▶ SET PROBLEM A
In the essay on data privacy, why does the writer say the reader's "no" isn't really about taking off clothes?

* START QUOTED PASSAGE *

In the age of data privacy, many see us naked.
What if I told you to “take off all your clothes?”
You’d probably say, “no.”
Hypothetically, why let me see your paunch belly, scars, man breasts/women breasts or whatever, just because I asked.
Ok. You don’t strip naked at the drop of a dime.
Glad we got that cleared up.
But it’s a good bet, you’ve likely taken off your clothes in other venues or for different reasons. Even if it’s just to get ready for bed.
Even though you told me “no,” you really don’t have an issue with taking off your clothes. You have an issue or lack of want to take your clothes off in front of me, or in any other context that you don’t like. In short, you have preferences as to when and how you choose to reveal yourself.
The same idea of privacy and exposure applies to data.
Yes, some data that could be revealed about you could be embarrassing. But in the larger sense, data is not so much about having things to hide or be embarrassed about.
When someone is able to see or share data about us, without our control, what we really lose is the ability to control how we reveal and present ourselves to others.
Why is control over our data important?
Being smeared or defamed occurs when another party is able to present information that takes control and reframes how people see or understand you. And that’s when the information that is “exposing” is not true.
Imagine if others exposed information about you that was true?
That’s happening. More and more, companies that collect your data are making those decisions of self-exposure for you. If we enjoy our privacy or, at least, wish to control what others reveal about us, why aren’t we getting upset about our increasing loss of control?
So why aren’t we getting upset about our increasing loss of control?
Some of the people who use our data, expose us. They just don’t tell us or do it in public. So the question is more like if someone shows a (metaphorically) nude picture of you and you don’t know about it, does it make you feel exposed or vulnerable? Ask social media firms like Facebook.

* END QUOTED PASSAGE *
* START DATA ENTRIES *

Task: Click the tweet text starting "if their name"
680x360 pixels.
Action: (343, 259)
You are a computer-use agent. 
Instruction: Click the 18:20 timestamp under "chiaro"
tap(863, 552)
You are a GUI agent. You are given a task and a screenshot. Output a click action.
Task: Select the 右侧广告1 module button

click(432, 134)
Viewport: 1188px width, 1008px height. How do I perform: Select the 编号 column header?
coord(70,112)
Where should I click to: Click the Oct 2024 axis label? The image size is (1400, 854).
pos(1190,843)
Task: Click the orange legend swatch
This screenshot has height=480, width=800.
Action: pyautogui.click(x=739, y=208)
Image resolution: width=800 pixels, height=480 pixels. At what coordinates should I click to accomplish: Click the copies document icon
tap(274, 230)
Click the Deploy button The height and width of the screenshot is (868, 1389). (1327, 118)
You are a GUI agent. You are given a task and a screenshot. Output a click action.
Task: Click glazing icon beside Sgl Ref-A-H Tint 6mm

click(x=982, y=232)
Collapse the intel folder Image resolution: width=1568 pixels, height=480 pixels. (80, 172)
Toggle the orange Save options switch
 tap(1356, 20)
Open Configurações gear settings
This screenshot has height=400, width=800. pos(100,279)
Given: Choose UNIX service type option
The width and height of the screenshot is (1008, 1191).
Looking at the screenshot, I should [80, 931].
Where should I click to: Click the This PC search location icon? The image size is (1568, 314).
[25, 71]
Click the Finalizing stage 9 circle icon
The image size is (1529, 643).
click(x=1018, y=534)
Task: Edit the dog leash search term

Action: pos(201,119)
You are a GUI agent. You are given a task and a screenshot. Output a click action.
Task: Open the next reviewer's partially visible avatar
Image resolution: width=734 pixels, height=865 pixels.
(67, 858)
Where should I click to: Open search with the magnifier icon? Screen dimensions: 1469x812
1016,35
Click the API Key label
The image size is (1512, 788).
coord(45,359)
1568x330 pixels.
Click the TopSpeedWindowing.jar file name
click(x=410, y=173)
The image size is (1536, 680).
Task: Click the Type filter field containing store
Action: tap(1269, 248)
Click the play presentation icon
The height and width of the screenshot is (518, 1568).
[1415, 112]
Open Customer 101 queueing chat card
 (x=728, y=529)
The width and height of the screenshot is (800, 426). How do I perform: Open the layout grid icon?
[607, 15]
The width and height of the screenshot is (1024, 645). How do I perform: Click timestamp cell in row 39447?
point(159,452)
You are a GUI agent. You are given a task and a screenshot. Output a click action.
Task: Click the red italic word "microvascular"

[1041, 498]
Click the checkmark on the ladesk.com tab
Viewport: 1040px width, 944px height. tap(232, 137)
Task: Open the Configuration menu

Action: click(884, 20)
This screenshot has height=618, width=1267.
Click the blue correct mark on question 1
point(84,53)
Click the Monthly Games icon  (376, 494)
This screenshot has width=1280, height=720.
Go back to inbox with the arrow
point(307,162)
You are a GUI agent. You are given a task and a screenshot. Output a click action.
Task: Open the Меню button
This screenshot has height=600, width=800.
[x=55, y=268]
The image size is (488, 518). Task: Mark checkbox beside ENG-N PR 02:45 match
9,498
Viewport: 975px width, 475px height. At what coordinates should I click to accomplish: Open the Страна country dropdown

* END DATA ENTRIES *

▶ SET PROBLEM B
Copy out everything in the listing from the line containing "The width and height of the screenshot is (1024, 645)." down to the last line of the listing, with both ends included.

▶ EXPECTED OUTPUT A
The reader takes off clothes in other settings, such as getting ready for bed. The real objection is to doing it in front of the writer or in a context the reader doesn't like. The reader has preferences about when and how to reveal themselves.

▶ EXPECTED OUTPUT B
The width and height of the screenshot is (1024, 645). How do I perform: Click timestamp cell in row 39447?
point(159,452)
You are a GUI agent. You are given a task and a screenshot. Output a click action.
Task: Click the red italic word "microvascular"

[1041, 498]
Click the checkmark on the ladesk.com tab
Viewport: 1040px width, 944px height. tap(232, 137)
Task: Open the Configuration menu

Action: click(884, 20)
This screenshot has height=618, width=1267.
Click the blue correct mark on question 1
point(84,53)
Click the Monthly Games icon  (376, 494)
This screenshot has width=1280, height=720.
Go back to inbox with the arrow
point(307,162)
You are a GUI agent. You are given a task and a screenshot. Output a click action.
Task: Open the Меню button
This screenshot has height=600, width=800.
[x=55, y=268]
The image size is (488, 518). Task: Mark checkbox beside ENG-N PR 02:45 match
9,498
Viewport: 975px width, 475px height. At what coordinates should I click to accomplish: Open the Страна country dropdown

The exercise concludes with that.